Ultrasmall Iron-Doped Titanium Oxide Nanodots for Enhanced Sonodynamic and Chemodynamic Cancer Therapy

Sonodynamic therapy (SDT), which can generate reactive oxygen species (ROS) based on sonosensitizers under ultrasound (US) to kill tumor cells, has emerged as a noninvasive therapeutic modality with high tissue-penetration depth. Herein, ultrasmall iron-doped titanium oxide nanodots (Fe-TiO₂ NDs) are synthesized via a thermal decomposition strategy as a type of sonosensitizers to enhance SDT. Interestingly, the Fe doping in this system appears to be crucial in not only enhancing the US-triggered ROS generation of those NDs but also offering NDs the Fenton-catalytic function to generate ROS from tumor endogenous H₂O₂ for chemodynamic therapy (CDT).
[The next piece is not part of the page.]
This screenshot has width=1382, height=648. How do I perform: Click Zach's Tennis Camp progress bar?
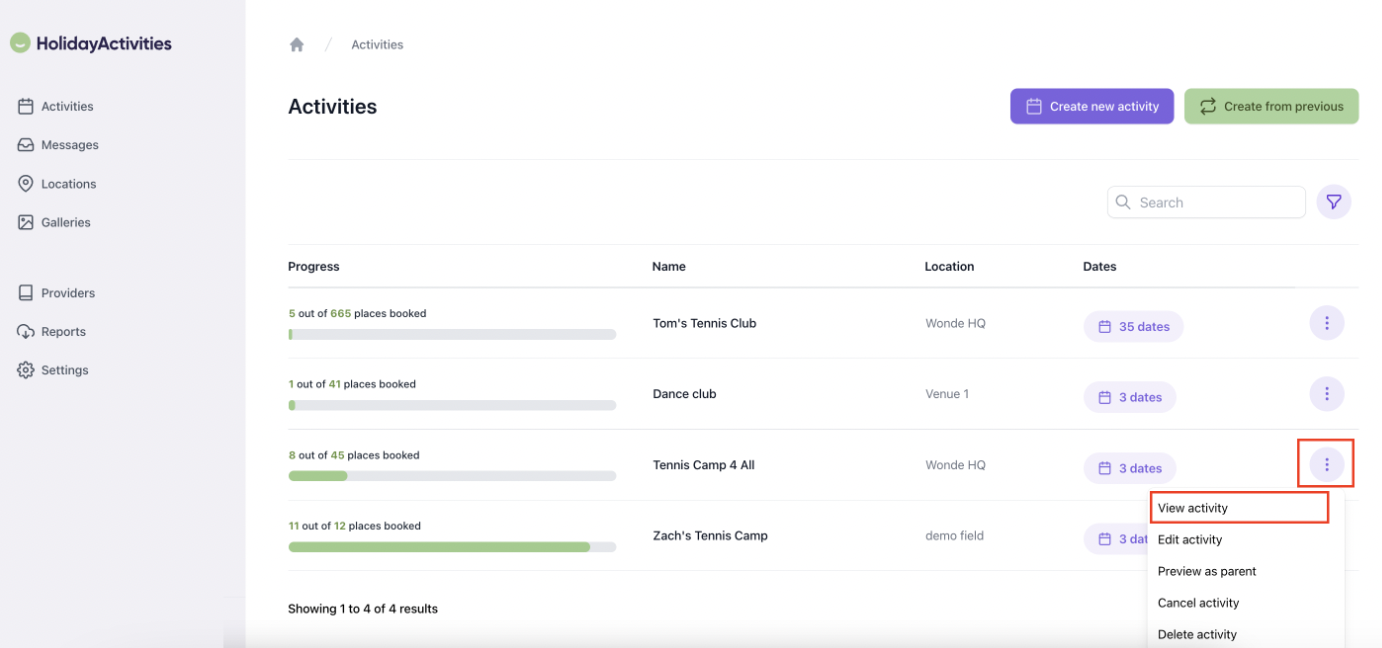click(452, 547)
After polyethylene glycol (PEG) modification, Fe-TiO₂-PEG NDs demonstrate good physiological stability and biocompatibility. With efficient tumor retention after intravenous injection as revealed by in vivo magnetic resonance (MR) and fluorescent imaging, our Fe-TiO₂ NDs demonstrate much better in vivo therapeutic performance than commercial TiO₂ nanoparticles owing to the combination of CDT and SDT. Moreover, most of those ultrasmall Fe-TiO₂ NDs can be effectively excreted within one month, rendering no obvious long-term toxicity to the treated mice. Our work thus presents a type of multifunctional sonosensitizer for highly efficient cancer treatment via simply doping TiO₂ nanostructures with metal ions.